Over the past year Davey was as active as ever. He attended countless trade union conferences, urging delegates to stay strong and never give in. He backed Jeremy Corbyn’s leadership bid from day one, and memorably delivered a blistering speech at the North East rally in support of Jeremy which earned him a standing ovation. He was a strong supporter of the local anti-racist and anti-fascist movement, the local Socialist Clothing Bank and was at the forefront of forging links between the DMA and LGBT rights activists. Furthermore, just in the past few months, in the face of a lot of pressure, he stood in total solidarity with local teaching assistants facing a pay cut and of course, continued to stand shoulder to shoulder with Jeremy Corbyn. And just a few days prior to this year’s Gala, he addressed an NUT strike rally in Durham. For Davey, solidarity was not just a word; it was a way of life.
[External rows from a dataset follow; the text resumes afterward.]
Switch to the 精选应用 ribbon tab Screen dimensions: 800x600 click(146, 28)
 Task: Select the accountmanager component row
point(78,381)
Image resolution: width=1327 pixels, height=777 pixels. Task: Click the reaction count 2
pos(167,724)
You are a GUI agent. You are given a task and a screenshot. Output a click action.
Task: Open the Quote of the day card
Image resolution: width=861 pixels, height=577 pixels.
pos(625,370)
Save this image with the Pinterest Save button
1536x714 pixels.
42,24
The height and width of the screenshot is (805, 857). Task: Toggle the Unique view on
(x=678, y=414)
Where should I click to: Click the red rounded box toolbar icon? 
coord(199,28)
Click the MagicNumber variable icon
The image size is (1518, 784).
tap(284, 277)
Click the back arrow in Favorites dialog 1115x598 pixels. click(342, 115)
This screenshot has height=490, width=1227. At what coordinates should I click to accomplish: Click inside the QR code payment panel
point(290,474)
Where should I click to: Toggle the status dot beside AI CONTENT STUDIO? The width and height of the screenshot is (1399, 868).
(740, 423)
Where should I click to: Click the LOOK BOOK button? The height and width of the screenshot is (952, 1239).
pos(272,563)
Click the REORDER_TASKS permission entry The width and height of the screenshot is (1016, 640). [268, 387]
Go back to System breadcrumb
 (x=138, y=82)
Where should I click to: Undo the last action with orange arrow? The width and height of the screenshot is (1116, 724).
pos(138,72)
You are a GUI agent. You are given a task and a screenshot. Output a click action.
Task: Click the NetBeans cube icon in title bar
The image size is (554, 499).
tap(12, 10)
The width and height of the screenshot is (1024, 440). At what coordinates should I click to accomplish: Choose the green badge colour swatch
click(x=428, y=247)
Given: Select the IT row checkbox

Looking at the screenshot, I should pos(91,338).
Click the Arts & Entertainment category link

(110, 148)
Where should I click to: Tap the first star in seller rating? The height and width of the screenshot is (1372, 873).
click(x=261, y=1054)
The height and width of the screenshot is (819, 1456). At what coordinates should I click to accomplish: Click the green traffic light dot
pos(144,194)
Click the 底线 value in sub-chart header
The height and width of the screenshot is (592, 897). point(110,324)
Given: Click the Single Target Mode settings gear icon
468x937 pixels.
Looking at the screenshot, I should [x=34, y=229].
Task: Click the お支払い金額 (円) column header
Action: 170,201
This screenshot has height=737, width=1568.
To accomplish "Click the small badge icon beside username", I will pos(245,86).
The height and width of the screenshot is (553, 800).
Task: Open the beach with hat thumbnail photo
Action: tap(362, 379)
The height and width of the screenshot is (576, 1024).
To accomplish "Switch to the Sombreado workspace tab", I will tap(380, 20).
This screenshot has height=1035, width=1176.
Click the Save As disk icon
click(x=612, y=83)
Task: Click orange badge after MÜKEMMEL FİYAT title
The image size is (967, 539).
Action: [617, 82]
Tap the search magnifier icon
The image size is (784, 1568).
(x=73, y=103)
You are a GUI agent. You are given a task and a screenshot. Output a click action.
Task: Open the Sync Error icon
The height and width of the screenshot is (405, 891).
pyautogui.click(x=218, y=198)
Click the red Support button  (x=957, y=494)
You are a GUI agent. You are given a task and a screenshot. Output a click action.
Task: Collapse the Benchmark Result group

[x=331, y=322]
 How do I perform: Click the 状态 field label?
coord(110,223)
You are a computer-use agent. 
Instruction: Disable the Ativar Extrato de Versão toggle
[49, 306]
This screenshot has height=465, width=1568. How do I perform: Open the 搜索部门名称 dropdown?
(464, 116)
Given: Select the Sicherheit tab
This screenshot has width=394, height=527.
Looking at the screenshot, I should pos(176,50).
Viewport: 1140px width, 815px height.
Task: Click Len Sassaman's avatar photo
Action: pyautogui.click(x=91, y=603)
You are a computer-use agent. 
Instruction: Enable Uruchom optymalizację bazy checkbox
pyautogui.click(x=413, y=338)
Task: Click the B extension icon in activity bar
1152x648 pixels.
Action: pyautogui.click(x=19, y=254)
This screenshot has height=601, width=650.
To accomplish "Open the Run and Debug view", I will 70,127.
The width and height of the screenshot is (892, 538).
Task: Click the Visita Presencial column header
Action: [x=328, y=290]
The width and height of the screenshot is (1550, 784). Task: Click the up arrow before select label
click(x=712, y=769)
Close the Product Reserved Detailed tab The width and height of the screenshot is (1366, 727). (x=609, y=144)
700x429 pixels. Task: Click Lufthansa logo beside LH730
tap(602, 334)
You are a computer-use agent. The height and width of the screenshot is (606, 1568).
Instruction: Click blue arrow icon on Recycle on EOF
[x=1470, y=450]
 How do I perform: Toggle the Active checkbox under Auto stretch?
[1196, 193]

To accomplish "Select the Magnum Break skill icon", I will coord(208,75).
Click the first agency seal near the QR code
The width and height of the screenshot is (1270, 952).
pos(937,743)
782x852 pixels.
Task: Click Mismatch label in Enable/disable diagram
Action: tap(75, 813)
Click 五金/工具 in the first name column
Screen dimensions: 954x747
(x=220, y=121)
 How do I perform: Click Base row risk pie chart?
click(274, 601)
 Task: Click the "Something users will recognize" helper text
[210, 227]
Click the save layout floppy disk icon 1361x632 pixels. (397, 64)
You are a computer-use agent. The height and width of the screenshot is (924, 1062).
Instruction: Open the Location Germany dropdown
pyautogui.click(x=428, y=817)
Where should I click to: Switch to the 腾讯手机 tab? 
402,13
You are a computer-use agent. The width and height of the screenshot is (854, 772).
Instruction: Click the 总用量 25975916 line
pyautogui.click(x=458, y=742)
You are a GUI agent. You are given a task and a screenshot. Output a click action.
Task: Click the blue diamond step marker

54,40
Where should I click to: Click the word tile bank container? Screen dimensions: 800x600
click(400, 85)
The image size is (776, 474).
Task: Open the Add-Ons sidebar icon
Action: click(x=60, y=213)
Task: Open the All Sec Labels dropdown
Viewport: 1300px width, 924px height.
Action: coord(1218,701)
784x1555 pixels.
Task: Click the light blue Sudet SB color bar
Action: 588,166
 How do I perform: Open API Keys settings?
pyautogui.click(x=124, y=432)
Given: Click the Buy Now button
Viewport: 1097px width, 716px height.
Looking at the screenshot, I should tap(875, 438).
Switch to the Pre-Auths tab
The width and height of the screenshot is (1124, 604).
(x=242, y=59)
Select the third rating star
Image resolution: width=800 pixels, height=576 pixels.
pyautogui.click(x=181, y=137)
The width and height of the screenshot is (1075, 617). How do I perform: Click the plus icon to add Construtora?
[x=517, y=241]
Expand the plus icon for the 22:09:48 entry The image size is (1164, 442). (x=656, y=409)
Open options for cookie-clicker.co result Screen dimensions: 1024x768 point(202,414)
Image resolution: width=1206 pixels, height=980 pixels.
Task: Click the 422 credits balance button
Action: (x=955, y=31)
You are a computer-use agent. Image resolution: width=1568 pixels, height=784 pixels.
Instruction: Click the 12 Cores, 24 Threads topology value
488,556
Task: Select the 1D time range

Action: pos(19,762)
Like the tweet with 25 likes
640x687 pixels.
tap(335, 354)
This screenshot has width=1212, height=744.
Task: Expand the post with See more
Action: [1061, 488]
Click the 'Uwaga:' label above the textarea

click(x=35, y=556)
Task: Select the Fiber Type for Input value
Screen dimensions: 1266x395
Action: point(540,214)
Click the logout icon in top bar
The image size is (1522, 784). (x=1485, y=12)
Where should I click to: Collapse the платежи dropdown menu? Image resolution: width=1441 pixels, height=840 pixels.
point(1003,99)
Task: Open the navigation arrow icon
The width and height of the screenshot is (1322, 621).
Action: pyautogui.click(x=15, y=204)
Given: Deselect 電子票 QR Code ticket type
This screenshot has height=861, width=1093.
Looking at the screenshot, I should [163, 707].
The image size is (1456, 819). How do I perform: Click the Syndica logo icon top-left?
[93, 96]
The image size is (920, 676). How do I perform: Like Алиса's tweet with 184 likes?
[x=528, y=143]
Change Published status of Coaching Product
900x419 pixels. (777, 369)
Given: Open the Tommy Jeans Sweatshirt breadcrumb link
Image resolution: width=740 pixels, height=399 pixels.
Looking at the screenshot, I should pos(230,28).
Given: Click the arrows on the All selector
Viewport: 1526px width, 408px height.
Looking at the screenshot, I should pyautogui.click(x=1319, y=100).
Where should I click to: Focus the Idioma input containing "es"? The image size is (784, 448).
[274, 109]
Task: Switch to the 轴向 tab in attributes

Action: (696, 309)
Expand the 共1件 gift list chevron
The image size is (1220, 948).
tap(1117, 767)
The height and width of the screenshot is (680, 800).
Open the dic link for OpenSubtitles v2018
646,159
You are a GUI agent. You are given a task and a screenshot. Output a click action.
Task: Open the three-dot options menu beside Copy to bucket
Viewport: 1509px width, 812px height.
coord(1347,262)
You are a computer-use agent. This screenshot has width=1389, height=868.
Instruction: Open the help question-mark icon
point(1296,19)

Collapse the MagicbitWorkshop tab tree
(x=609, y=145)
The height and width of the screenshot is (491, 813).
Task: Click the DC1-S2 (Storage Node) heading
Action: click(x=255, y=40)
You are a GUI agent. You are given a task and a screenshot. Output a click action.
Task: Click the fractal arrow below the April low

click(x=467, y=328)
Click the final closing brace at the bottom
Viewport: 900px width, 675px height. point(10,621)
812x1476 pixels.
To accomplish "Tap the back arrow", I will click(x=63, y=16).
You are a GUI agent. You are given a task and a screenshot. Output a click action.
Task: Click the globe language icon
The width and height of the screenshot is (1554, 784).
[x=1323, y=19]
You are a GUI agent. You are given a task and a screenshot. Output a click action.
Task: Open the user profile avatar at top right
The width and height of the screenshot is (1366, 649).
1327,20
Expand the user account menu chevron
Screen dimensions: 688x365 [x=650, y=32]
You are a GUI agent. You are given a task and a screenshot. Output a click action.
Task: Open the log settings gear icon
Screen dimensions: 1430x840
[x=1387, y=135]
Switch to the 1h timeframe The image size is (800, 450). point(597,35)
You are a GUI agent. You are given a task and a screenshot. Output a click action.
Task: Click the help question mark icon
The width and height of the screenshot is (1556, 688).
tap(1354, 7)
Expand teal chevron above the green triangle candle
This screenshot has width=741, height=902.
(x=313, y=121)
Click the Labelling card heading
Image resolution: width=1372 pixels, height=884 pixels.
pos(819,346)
Since Davey’s untimely death, I have frequently cast my mind to the Gala earlier this month. What a moment of triumph and vindication. Davey was one of those who kept the flame alive in some very dark times for our movement: when Thatcherism ripped the heart out of the mining communities and when New Labour shunned working-class communities and the trade union movement. And yet, last Saturday, there he was, side by side with his old friends Jeremy Corbyn and Dennis Skinner, being cheered on by a massive and youthful crowd, the like of which has not been seen in recent times. After many years of condescension and derision about being “stuck in the past”, here was irrefutable proof that in fact, it is Davey’s vision for society which represents the future.

A fighter, an organiser, an intellect, an orator – Davey had it all and I miss him greatly already.

“He was a man, take him for all in all, I shall not look upon his like again.”

Rest in peace Davey and thank you for everything marra.